1.2 Interpretation. For purposes of this Note (a) the words "include," "includes," and "including" shall be deemed to be followed by the words "without limitation"; (b) the word "or" is not exclusive; and (c) the words "herein," "hereof," "hereby," "hereto," and "hereunder" refer to this Note as a whole. The definitions given for any defined terms in this Note shall apply equally to both the singular and plural forms of the terms defined. Whenever the context may require, any pronoun shall include the corresponding masculine, feminine, and neuter forms. Unless the context otherwise requires, references herein to: (x) Schedules, Exhibits, and Sections mean the Schedules, Exhibits, and Sections of this Note; (y) an agreement, instrument, or other document means such agreement, instrument, or other document as amended, supplemented, and modified from time to time to the extent permitted by the provisions thereof; and (z) a statute means such statute as amended from time to time and includes any successor legislation thereto and any regulations promulgated thereunder. This Note shall be construed without regard to any presumption or rule requiring construction or interpretation against the party drafting an instrument or causing any instrument to be drafted.

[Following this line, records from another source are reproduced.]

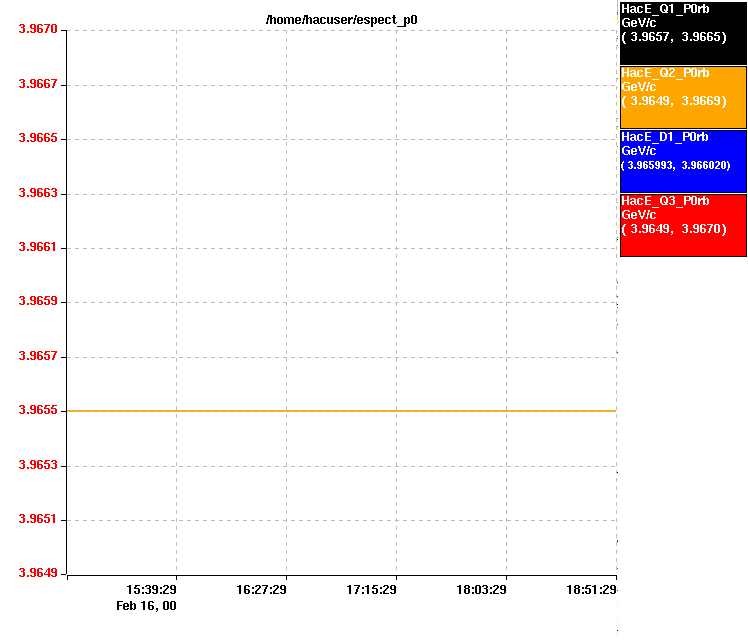Select the 3.9663 y-axis label

coord(38,194)
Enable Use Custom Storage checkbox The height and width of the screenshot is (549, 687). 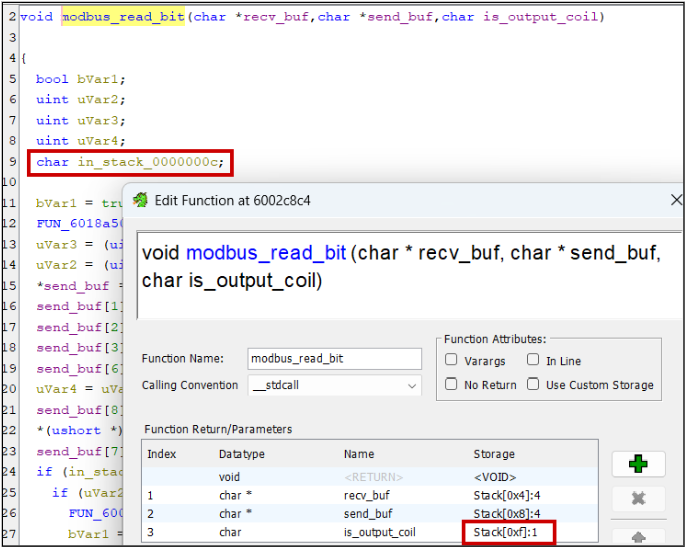(533, 385)
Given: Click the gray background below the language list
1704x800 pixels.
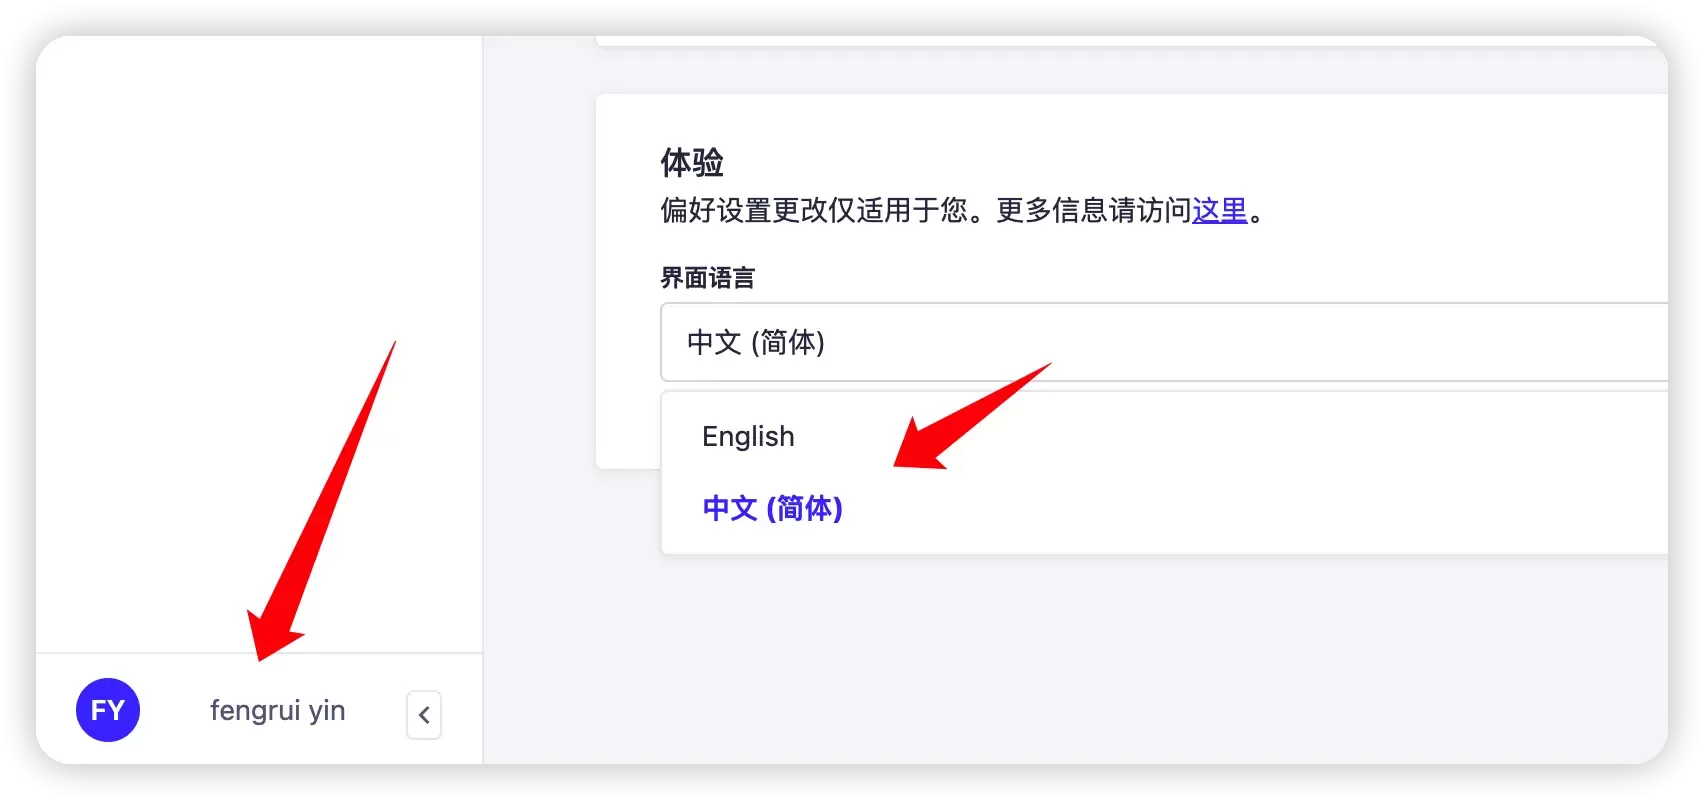Looking at the screenshot, I should pyautogui.click(x=1100, y=660).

2. Loan Disbursement. The Loan shall be disbursed by the Noteholder to the Borrower on the date of the Business Combination in accordance with instructions provided by the Borrower to the Noteholder in writing minus any expenses payable in accordance with Section 12.2.
3. Payment Dates; Optional Prepayments; Application of Proceeds from the Sale of Advanced Shares.
3.1 Payment Dates. The aggregate unpaid principal amount of the Loan, all accrued and unpaid interest, and all other amounts payable under this Note shall be due and payable on the Maturity Date, unless accelerated as provided in Section 3.4.
3.2 Optional Prepayments. The Borrower may prepay the Loan in whole or in part at any time or from time to time without penalty or premium by paying the principal amount to be prepaid together with accrued interest thereon to the date of prepayment. No prepaid amount may be reborrowed.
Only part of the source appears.